Access to, and use of, high-speed Internet is critical for today’s communities. Across rural Minnesota are stories of communities putting in the hard work necessary to bring the benefits of broadband home. These stories illustrate the impact that broadband investment can have on a community’s vibrancy.

Blandin Foundation commissioned Ann Treacy of Treacy Information Services and Bill Coleman of Community Technology Advisors to look at five counties well served with broadband – Beltrami County, Crow Wing County, Goodhue County, Lake County, and Sibley County.

The purpose of these case studies is to determine the value of that broadband based on impact to the members of that community.

Key Takeaways

What did we learn about valuing broadband?

It’s complicated. But we found an arsenal of tools to help make the case to community leaders, policymakers and broadband providers that broadband is a sound investment.

  • Using established formulas, we found that in three counties the annual collective economic benefit for residents would surpass the public/community investment in one year. In one county that the benefit would surpass investment in slightly more than a year and in the last county it would take 6 years to surpass the investment but benefits would surpass investment.
  • Looking at county data we found that the most recent data was from  2015 and 2016; unfortunately two of the counties only got a critical mass served by those years and two had not yet reached the critical mass. The lack of more recent data means there is a lag between investment and data collection is too great to see indication of investment in four of the counties. But one county has had broadband long enough and that county has seen increase median income and population growth. So while one is not a pattern, the results are positive.
  • Talking to community members we heard about economic benefits for business and home owners. People mentioned improvements in the schools. People were seeing families move to the area. Signs of thriving were evident.

What did we learn about the communities who are thriving with better broadband?

  • Rural communities need broadband to survive.

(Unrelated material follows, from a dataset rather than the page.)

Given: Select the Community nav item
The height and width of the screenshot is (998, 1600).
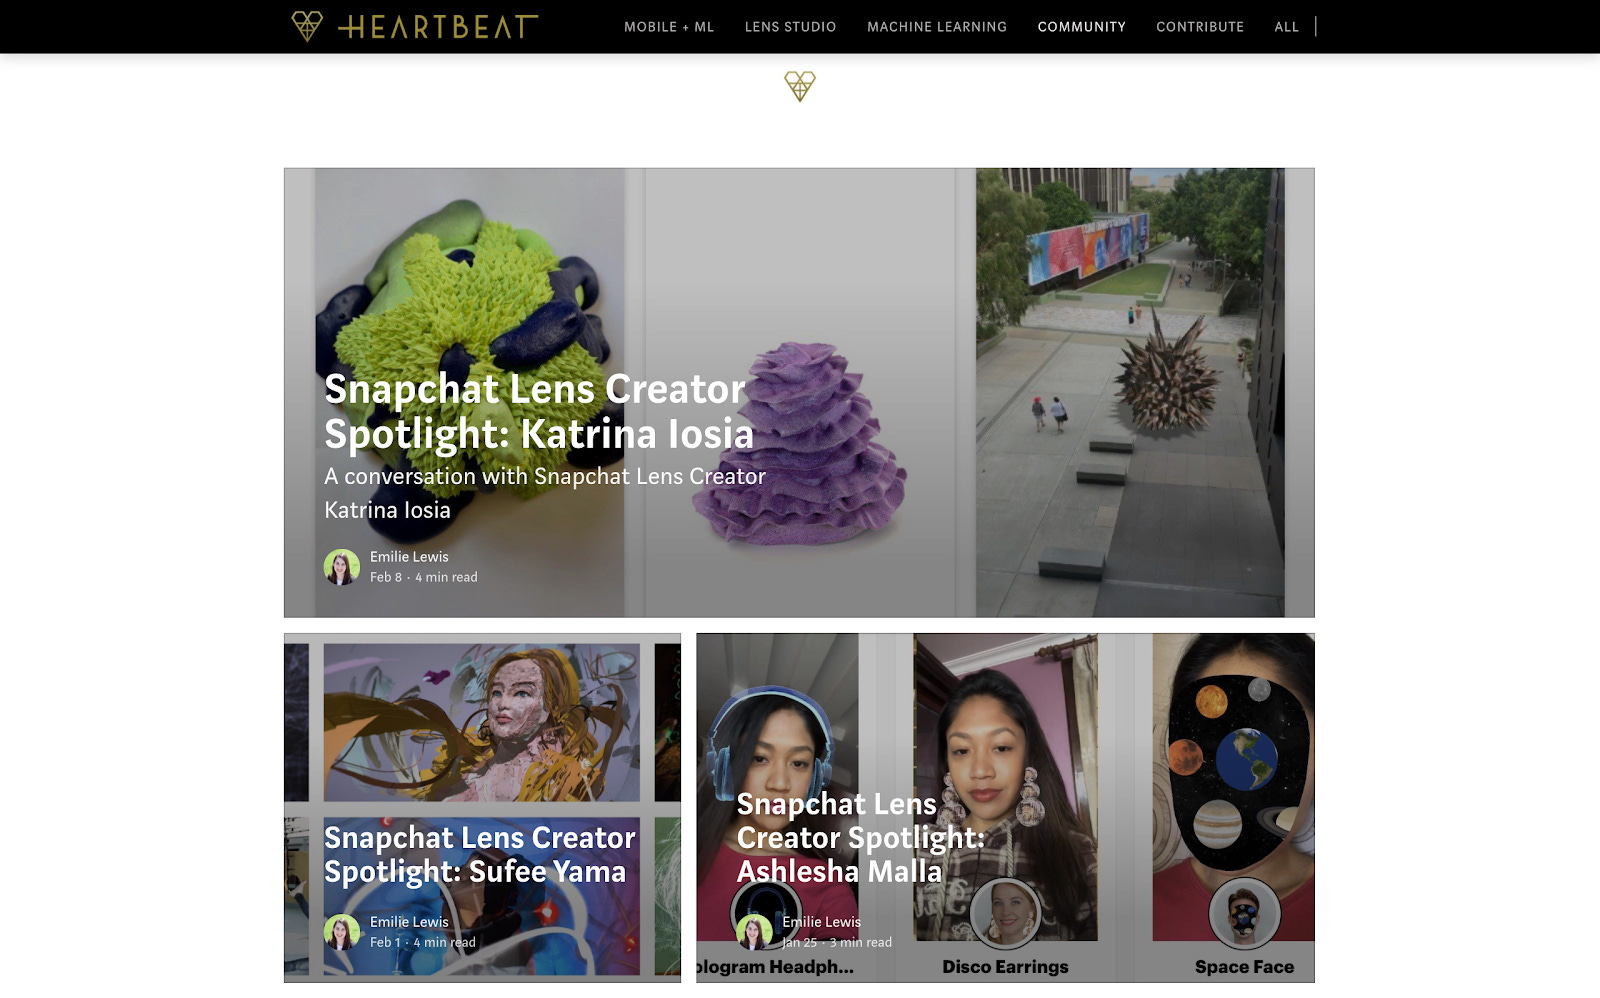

Rural communities need to support advanced use to thrive.
  • Smart communities plan from the future.
  • Smart providers build for future demand, not current usage.
  • Sufficient broadband is invisible.
  • When economic developers and community leaders are able to devote their time and attention to implementing innovative, tech-based economic development strategies, rather than  on improving broadband access, it gives them a distinct advantage over unserved counties where local teams spend countless hours pursuing broadband deployment and struggling with limited bandwidth and unhappy residents and businesses.
  • Innovative communities build a buzz.